Ah Furkan, keşke dursaydın, gitmeseydin. Senin gibi, sistemin değersizleştirdiği, ama tam da bu yüzden insani açıdan üstün olan ve tutunmaya çalışan başkaları da olduğunu hissetseydin. Hapsolduğunu sandığın bu oyundan yanmadan çıkmanın mümkün olabileceğine inanabilseydin. Keşke önünde sana umut verecek bir tablo olsaydı.
Korkutucu rakamlar
Ama nasıl olsun? Genç İşsizler Platformu'nun İŞKUR istatistiklerinden faydalanarak derlediği verilere göre, işi olmayan, okula da gitmeyen, ailelerinin yanında yaşamaya mecbur kalan 5 milyon 852 bin genç insan var! Sadece bir yıldan uzun süredir iş arayan gençlerin sayısı ise 503 bin! Bulanlar için de iş garantisi yok. Yakın çevremden bir örnek:
THY Teknik'te bakım elemanı olmak üzere eğitime alınan gençler, bir buçuk aylık eğitimden sonra işe başlama hayalindeyken, Korona nedeniyle "işe alımlar süresiz ertelenmiştir” diye eve gönderiliyorlar. Oysa İŞKUR ve Kocaeli Üniversitesi istihdam garantili bir şekilde açmış bu kursu. Sadece bu gencin eğitim aldığı sınıfta 75 kişi varmış. Hepsi uzun bir iş arayışından sonra ortada bırakılmış hissediyor kendini. CİMER'e yazılan mektuba da cevap falan yok.
Genç kadınlar
Genç kadınlar için de durum fena. Genç İşsizler Platformu'nun İŞKUR istatistiklerinden derlediği verilere göre, genç kadınların yüzde 43,8'i, yani 3 milyon 855 bin kadın ne okula gidiyor ne de çalışıyor.

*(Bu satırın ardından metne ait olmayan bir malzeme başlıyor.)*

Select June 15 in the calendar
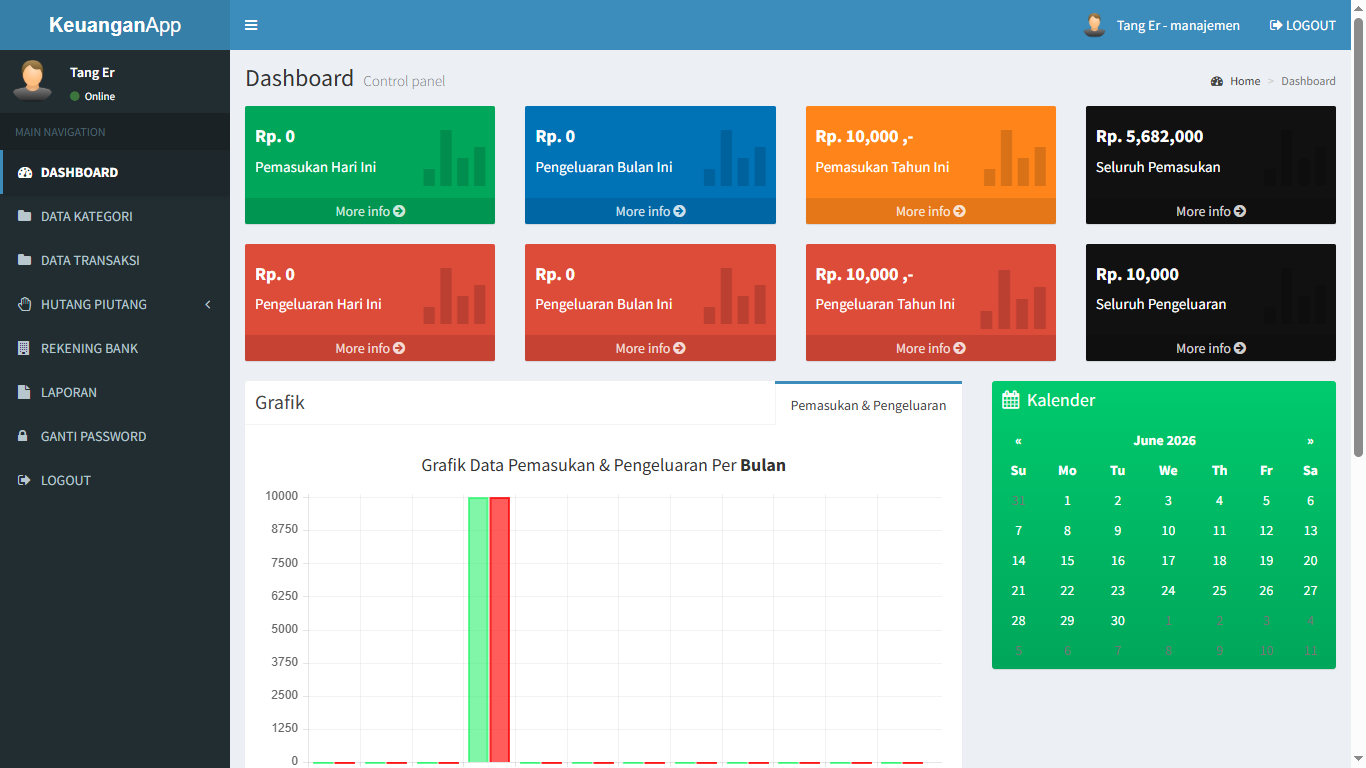1366x768 pixels. click(1067, 561)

Bu veriler sürpriz değil, gidin geriye doğru bakın, adım adım büyüyor kriz. Buradan çıkabilmek için de ciddi bir sol muhalefete ihtiyaç var memlekette. Yeni bir programa, ümit verecek bir yaklaşım duymaya ihtiyacı var gençlerin. Kendilerine bu sistemin dayattığının tersine, adil bir hayat için başkalarıyla paylaşabilecekleri değerler olduğunu hatırlatmak, onları buna inandıracak, bir mücadelenin parçası yapacak adımlar atmak, hayatta tutmak gerekiyor. Bu, sadece ailelerin ya da yakın çevrenin üstesinden gelebileceği bir iş değil. Ortak bir yükümlülük.
Alarm zilleri çok uzun zamandır çalıyor. Hem de kulakları sağır edercesine!
Furkan'ın ailesine ve yakınlarına tüm kalbimle sabır ve güç diliyorum.